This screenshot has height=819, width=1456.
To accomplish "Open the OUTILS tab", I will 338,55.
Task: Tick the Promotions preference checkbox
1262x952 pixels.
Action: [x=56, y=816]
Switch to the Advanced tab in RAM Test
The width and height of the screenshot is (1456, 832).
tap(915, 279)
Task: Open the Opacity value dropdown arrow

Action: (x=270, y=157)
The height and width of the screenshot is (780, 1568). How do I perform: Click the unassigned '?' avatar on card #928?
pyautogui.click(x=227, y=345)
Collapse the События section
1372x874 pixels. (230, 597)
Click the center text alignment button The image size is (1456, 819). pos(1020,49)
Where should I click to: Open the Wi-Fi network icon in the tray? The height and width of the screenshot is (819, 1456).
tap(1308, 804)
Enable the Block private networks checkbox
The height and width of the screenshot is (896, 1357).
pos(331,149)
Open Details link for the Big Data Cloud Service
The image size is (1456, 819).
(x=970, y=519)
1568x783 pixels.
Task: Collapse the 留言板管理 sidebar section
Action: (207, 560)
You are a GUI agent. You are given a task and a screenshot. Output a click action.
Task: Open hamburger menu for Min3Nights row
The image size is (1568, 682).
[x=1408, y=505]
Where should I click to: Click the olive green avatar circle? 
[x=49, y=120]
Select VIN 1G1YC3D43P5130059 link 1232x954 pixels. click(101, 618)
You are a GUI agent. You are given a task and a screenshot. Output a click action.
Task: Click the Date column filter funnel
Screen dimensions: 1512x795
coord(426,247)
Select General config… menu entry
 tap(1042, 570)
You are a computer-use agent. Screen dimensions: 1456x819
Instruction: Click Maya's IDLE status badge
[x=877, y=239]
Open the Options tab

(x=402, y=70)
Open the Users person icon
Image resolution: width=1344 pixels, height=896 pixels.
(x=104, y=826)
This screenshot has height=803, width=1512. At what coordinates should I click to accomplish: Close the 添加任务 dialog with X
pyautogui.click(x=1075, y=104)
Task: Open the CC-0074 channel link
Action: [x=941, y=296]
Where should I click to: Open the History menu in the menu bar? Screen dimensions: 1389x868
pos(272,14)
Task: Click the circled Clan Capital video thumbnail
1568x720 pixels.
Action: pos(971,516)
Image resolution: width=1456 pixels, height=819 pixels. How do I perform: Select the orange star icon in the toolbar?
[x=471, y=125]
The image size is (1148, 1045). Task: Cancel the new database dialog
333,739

TASK TO COMPLETE:
Retyping the data above exactly and in full is the task.

EXERCISE OUTPUT:
This screenshot has height=819, width=1456.
To accomplish "Open the OUTILS tab", I will 338,55.
Task: Tick the Promotions preference checkbox
1262x952 pixels.
Action: [x=56, y=816]
Switch to the Advanced tab in RAM Test
The width and height of the screenshot is (1456, 832).
tap(915, 279)
Task: Open the Opacity value dropdown arrow

Action: (x=270, y=157)
The height and width of the screenshot is (780, 1568). How do I perform: Click the unassigned '?' avatar on card #928?
pyautogui.click(x=227, y=345)
Collapse the События section
1372x874 pixels. (230, 597)
Click the center text alignment button The image size is (1456, 819). pos(1020,49)
Where should I click to: Open the Wi-Fi network icon in the tray? The height and width of the screenshot is (819, 1456).
tap(1308, 804)
Enable the Block private networks checkbox
The height and width of the screenshot is (896, 1357).
pos(331,149)
Open Details link for the Big Data Cloud Service
The image size is (1456, 819).
(x=970, y=519)
1568x783 pixels.
Task: Collapse the 留言板管理 sidebar section
Action: (207, 560)
You are a GUI agent. You are given a task and a screenshot. Output a click action.
Task: Open hamburger menu for Min3Nights row
The image size is (1568, 682).
[x=1408, y=505]
Where should I click to: Click the olive green avatar circle? 
[x=49, y=120]
Select VIN 1G1YC3D43P5130059 link 1232x954 pixels. click(101, 618)
You are a GUI agent. You are given a task and a screenshot. Output a click action.
Task: Click the Date column filter funnel
Screen dimensions: 1512x795
coord(426,247)
Select General config… menu entry
 tap(1042, 570)
You are a computer-use agent. Screen dimensions: 1456x819
Instruction: Click Maya's IDLE status badge
[x=877, y=239]
Open the Options tab

(x=402, y=70)
Open the Users person icon
Image resolution: width=1344 pixels, height=896 pixels.
(x=104, y=826)
This screenshot has height=803, width=1512. At what coordinates should I click to accomplish: Close the 添加任务 dialog with X
pyautogui.click(x=1075, y=104)
Task: Open the CC-0074 channel link
Action: [x=941, y=296]
Where should I click to: Open the History menu in the menu bar? Screen dimensions: 1389x868
pos(272,14)
Task: Click the circled Clan Capital video thumbnail
1568x720 pixels.
Action: pos(971,516)
Image resolution: width=1456 pixels, height=819 pixels. How do I perform: Select the orange star icon in the toolbar?
[x=471, y=125]
The image size is (1148, 1045). Task: Cancel the new database dialog
333,739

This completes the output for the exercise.